This presidential address was delivered by Iqbal in the annual session of All-India Muslim Conference, held in Lahore in March 1932.
There can be no doubt that if in provinces where the educational progress of the Muhammadan community is impeded by religious difficulties, such arrangements for religious instruction can be made as will induce that community to send its children to ordinary schools, the public system will gain both in economy and efficiency and much will be done to free the community from the handicap and the reproach of educational backwardness.
We are fully aware that such arrangements are not easy to make and that in other countries they have given rise to much controversy…. But in our opinion the time is ripe and more than ripe for a determined effort to devise practical plans (pp. 204-05).

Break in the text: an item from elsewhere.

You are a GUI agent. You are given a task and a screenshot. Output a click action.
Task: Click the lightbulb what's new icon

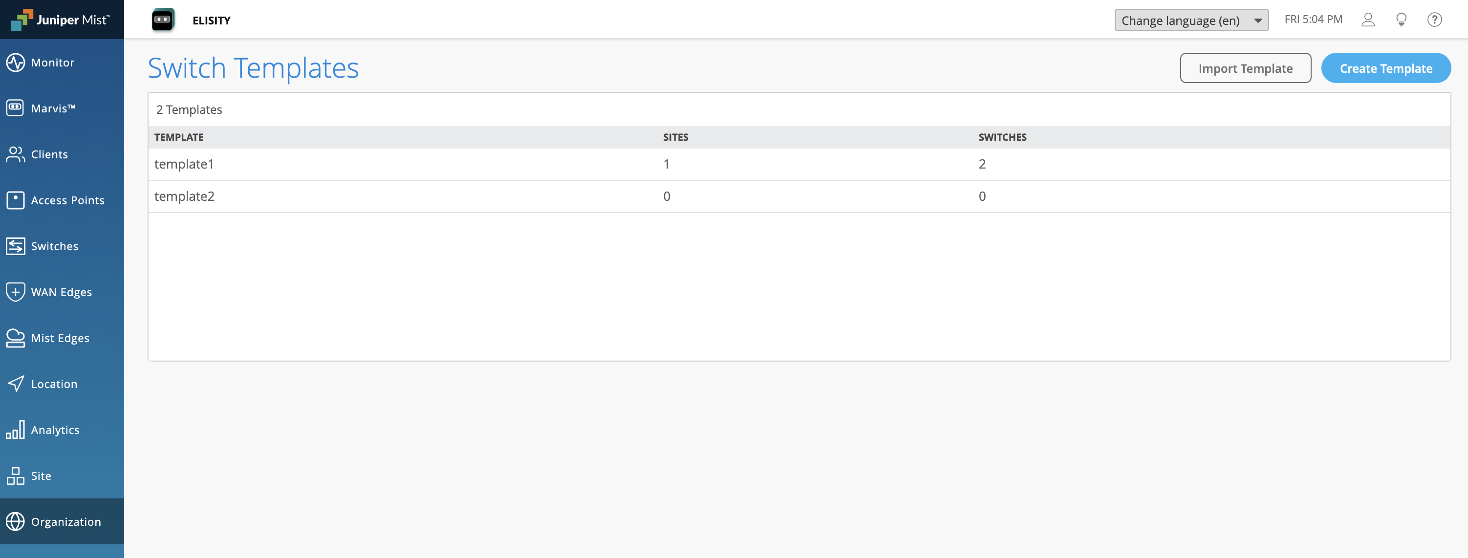[x=1401, y=20]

If therefore special arrangements inside the public system were made now, and possibly for some time to come, to enable the Muhammadan community to take its full share in the life and in the advance of the nation, this would not, in our opinion, be inconsistent either with sound democratic or sound educational principles. We wish we could say that no reservations are necessary and we should certainly wish that they should be as small as possible. As complications of an educational system they are undesirable in themselves, but since, in our belief they represent a necessary alternative to leaving the Muhammadan community in its present backward state, and leaving it to take the poor changes afforded by a system of segregate institutions, we have no hesitation in embracing that alternative as justifiable on broad grounds of national policy.